Kilka ostatnich dni ostatecznie rozwiało wszelkie wątpliwości na temat tego, co właściwie Donald Trump myśli o pandemii koronawirusa i co jako prezydent zamierza w związku z tym zrobić. Najwyraźniej uznał, że należy przede wszystkim ratować gospodarkę przed niewyobrażalnym kryzysem – i to nawet licząc się z tym, że może to oznaczać zaostrzenie kryzysu zdrowotnego, czyli więcej zachorowań i zgonów.
Czytaj też: Dlaczego tak bogaty kraj jak USA nie radzi sobie z Covid-19
Trump rozwiąże zespół ds. walki z Covid-19?
Najpierw Trump zasugerował, że specjalny rządowy zespół ds. Covid-19 pod kierownictwem wiceprezydenta Mike′a Pence′a, złożony z ekspertów takich jak dyrektor Instytutu Alergii i Chorób Zakaźnych Anthony Fauci i koordynatorka walki z epidemią dr Deborah Birx, zakończy wkrótce działalność. Następnego dnia ogłosił, że jednak będzie pracował „bezterminowo”. Ale i zaznaczył, że skupi się teraz na „bezpieczeństwie i otwarciu” – w domyśle: gospodarki.

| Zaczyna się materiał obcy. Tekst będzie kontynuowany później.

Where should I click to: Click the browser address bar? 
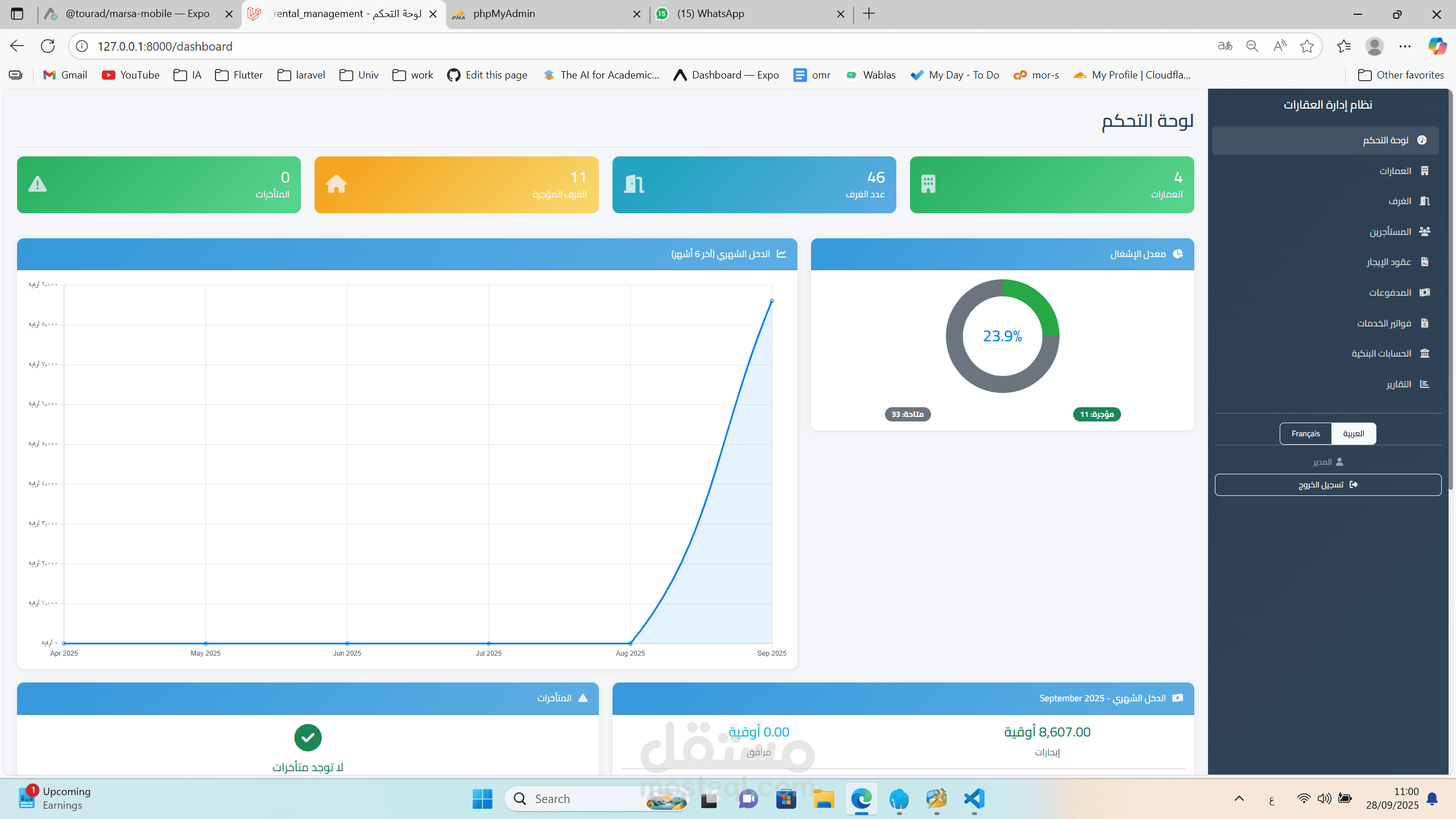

Pomysł likwidacji zespołu czy też tylko jego niepojawiania się na codziennych konferencjach prasowych w Białym Domu z udziałem prezydenta miał może na celu – jak przypuszcza m.in. „Los Angeles Times” – jego zniknięcie z pierwszego planu i podkreślenie odpowiedzialności federalnych agencji za stan walki z pandemią. W ten sposób byłyby one winne porażek, podczas gdy Trump przywłaszczyłby sobie zasługę ewentualnego sukcesu.